What gave you the idea to write this novel? Was it one article too many on animal testing or had the idea been mulling about in your head for a while and you decided it was time to put pen to paper?
I have a friend who completely falls apart when he hears a reference to talking monkeys. It’s actually a little frightening. But this started me thinking that there hadn’t really been a talking monkey book in almost fifty years, and the last one wasn’t all that funny.
So you wrote a book that you hoped would deliberately horrify your friend? (That's very funny to me, if so.) Did you give him a copy?
Oops! I meant he fell apart laughing. But I like the other version.
How did you come up with your main characters? Are there pieces of your personality in Ed, Chekchek, or Dr. Cogitomni? And where did you come up with your characters names?
The scientists and the militant chimp started out as stock movie characters—you just have to have them in a story like this, or people are distracted waiting for them to show up—but in writing they evolved (pardon the expression) into full personalities. I’m not sure where Ed came from—I sort of learned about him as I wrote him down. The funny part is people keep thinking Chekchek is based on a real person, but nobody ever agrees on who that person is. The names Ed and Chekchek just came to me, and I’m terrible at names generally, so I just accepted them gratefully. Cogitomni is very bad Latin for “Mr. Know-it-all,” which demonstrates just how bad I am at names.
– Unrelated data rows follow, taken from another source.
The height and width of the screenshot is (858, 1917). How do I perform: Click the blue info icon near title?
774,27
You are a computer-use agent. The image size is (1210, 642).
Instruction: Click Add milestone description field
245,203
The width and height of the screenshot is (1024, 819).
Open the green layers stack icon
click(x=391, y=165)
To me, some of the funniest parts of your novel were the scenes where you describe how the reader can make their own monster ape at home, and then what to do once s/he has grown to large, escapes, and runs rampant without any control. Did you have a favorite part?
Thanks. I like the monster name guide, and the walk to town in the section on Wreckage.
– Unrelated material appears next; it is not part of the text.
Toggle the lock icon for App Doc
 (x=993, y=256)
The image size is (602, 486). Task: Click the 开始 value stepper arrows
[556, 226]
What kind—if any—research did you do before writing Monkey See? Is there a monster-ape-hybrid in your basement?
There is. I left my cat alone in the basement for a week with some mice, paint thinner fumes, and a strange glowing mold, and the results were ugly. Though we’re no longer bothered by mice.
Your bio says that you write novels, plays, and articles; which of the three do you enjoy writing more?
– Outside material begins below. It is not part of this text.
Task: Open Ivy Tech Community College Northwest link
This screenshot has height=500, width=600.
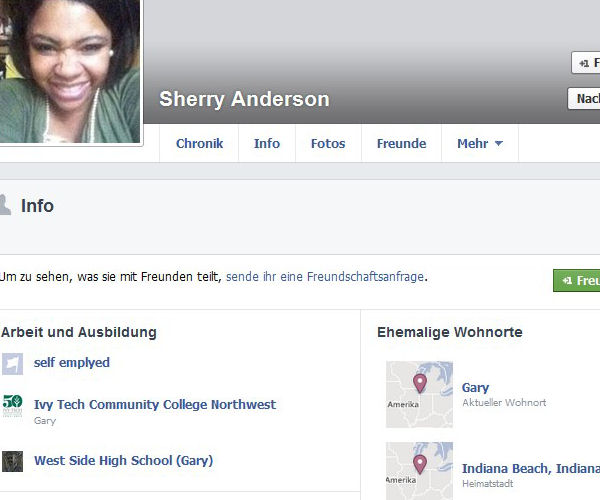Action: click(155, 404)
The ones that get published.
Many writers describe themselves as "character" or "plot" writers. Which are you? What do you find to be the hardest part of writing?
Names. Also, plot. I usually start with some characters, some scenes, and a point, but the slow part is figuring out how to tie them all together. Once I do have a plot mapped out, it’s like a lighthouse leading my story across the darkness. Although you never want to steer towards a lighthouse or you would crash on rocks, so that’s a bad metaphor. Maybe it’s like a clothesline that gives me a place to string everything together.
What are your goals for the future? Do you have other ideas for novels or plays that you'd like to write or do you plan to focus more on your articles? (Personally, I hope you're writing another novel.)
I am starting on another novel, now you mention it. It’s monkey-free, but I hope to work in some equally bad career advice as I go.
Your website mentions some future titles that you might be writing, including: Letting Go: A memoir of getting far enough up Everest and A Good Walk Spoiled: How America’s love of dogs led us off our ruined sidewalks onto the Federal Highway System. Have you climbed Mt. Everest? Do you have a dog that regularly takes you for walks on the side of the highway?
I once climbed a steep hill in the hot April sun of a Greek day. It took me four hours, and when I reached the top I discovered the tram that ran up the other side every fifteen minutes to drop people off at the hilltop café. I don’t have a dog, but I used to dog-sit a lab that had a talent for peeing on drunken Mummers in spots I would have not expected to find Mummers during the Philadelphia Mummers Parade.
You mention on your website that you’re happy to explain yourself at a juggling festival; do you juggle?
I am completely uncoordinated and have twice dropped this computer while reaching for the mouse. But I know some jugglers, and I like taking bets on when they’ll hurt themselves.
As a reader, what do you enjoy reading? Any favorite authors?
I think I enjoy clever dialog, provided it’s not tied to a contrived story that’s trying very hard to pretend it’s not contrived. Lots of favorite authors: Tom Stoppard, Lorrie Moore, James Thurber, Peter Benchley, P.G. Wodehouse, Michael Chabon, Annie Proulx, Alexie Sherman, and whoever wrote “Rapunzel,” a story that makes less and less sense every time you read it. And yet it keeps popping up.
Do you read your reviews, and if so, what's the oddest one you've ever received?
I do read reviews. I haven’t seen many odd ones yet, though I do notice a temptation by the writers to reminisce about their own favorite talking-monkey memories. I hope Monkey See ends up as another one.